A while back, Harrison and I participated in the Super Summer Swap. Harrison got a pirate chest from his pen pal, John, that was filled with all kinds of goodies. We’ve been slowly meting out the prizes in it, making the booty last as long as we could. One week, Harrison ate the candy ring and another week, he played with the stickers, creating a kind of a collage.

This weekend, Harrison got out the Incredible Growing Alligator to play with. I decided to make it a learning experience because, well, I’m just that kind of dork. Thing is, the boy is having a blast with it. We made a chart (my favorite part of any experiment) and documented the alligator’s length in centimeters—14 cm. (I refuse to do science with Imperial measurements. Base ten has always made more sense to me and if I could, I would drop this whole inches and miles business in a heartbeat.)

After “John” the alligator (named, of course, for his pen pal) had soaked for an hour, we took him out, blotted him dry and measured him. Harrison was very excited to see that it had grown half a centimeter. Another hour, though, brought no growth at all. The third hour brought our measurement up to 14.7 cm and at this point, we decided to make our guesses about what would happen in the next hour. Harrison guessed that “John” would get bigger while I thought it might take the same pattern of grow/don’t grow, so I guessed it would stay the same. Much to Harrison’s delight, after the fourth hour in water, “John” had grown to 14.9 cm. We’re leaving it in water for 12 hours overnight, which will bring it up to a total of 16 hours soaking. Both the boy and I think it will be considerably larger in the morning.
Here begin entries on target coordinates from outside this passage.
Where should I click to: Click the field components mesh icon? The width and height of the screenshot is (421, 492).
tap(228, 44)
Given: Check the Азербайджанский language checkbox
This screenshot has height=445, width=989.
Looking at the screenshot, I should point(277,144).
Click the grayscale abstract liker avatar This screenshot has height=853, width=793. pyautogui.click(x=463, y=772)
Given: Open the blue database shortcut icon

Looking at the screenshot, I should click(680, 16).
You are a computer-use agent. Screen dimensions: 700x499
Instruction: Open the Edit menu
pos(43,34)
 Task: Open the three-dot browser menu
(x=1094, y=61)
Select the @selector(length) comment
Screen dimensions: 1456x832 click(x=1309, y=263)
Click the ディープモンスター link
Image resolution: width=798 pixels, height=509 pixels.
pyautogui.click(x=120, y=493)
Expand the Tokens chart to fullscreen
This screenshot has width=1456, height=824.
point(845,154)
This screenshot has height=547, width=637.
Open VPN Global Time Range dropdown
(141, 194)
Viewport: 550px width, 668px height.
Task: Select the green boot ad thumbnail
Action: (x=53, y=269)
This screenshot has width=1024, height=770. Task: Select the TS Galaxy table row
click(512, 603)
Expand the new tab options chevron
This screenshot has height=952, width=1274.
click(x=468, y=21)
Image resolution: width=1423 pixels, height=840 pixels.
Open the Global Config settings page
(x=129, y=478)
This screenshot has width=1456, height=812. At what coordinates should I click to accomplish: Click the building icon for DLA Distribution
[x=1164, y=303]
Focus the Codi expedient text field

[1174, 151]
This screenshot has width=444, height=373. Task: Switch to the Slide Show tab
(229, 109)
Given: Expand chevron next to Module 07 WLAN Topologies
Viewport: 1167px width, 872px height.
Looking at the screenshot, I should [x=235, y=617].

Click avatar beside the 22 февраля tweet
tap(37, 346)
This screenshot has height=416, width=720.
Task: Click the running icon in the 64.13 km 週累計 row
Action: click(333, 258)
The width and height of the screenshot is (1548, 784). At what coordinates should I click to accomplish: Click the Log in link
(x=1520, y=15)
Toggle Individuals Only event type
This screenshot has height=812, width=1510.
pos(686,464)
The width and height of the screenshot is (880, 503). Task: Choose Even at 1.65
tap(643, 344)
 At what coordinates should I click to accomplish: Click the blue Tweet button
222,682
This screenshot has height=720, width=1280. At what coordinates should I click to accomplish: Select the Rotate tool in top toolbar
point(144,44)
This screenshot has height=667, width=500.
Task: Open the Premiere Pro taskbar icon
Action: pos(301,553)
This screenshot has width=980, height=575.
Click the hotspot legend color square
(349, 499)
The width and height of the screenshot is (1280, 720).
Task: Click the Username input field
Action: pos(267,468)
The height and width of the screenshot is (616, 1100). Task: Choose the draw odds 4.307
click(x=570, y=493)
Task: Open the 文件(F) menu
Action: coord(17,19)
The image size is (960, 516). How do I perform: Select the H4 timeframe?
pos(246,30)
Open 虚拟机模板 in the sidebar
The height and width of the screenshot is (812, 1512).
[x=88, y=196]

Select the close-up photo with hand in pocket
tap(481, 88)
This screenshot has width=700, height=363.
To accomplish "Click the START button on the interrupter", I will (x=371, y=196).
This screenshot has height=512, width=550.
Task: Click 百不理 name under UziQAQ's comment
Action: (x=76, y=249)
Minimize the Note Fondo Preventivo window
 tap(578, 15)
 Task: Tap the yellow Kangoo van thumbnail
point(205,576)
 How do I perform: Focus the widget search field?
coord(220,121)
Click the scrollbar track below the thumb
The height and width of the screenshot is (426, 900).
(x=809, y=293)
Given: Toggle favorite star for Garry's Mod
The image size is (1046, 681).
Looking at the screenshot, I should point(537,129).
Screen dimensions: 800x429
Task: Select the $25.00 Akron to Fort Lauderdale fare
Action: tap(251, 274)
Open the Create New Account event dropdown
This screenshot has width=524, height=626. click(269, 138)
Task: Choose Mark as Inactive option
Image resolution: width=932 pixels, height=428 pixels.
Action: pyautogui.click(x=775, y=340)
All of this is to say that my son is having fun with this experiment. He is learning about hypothesizing and documenting. Perhaps as important, if not more so, he is seeing that we can have differing ideas about how something will go and that just because I’m the adult, I’m not always the ultimate source of knowledge. I want him to learn to trust his judgment and I think this activity is fostering that.

Thank you again John and Kelly for participating with us—we continue to have fun with the pirate chest and it’s contents!

[P.S. I’ve got photos and video documenting the whole process that I’ll be posting soon!]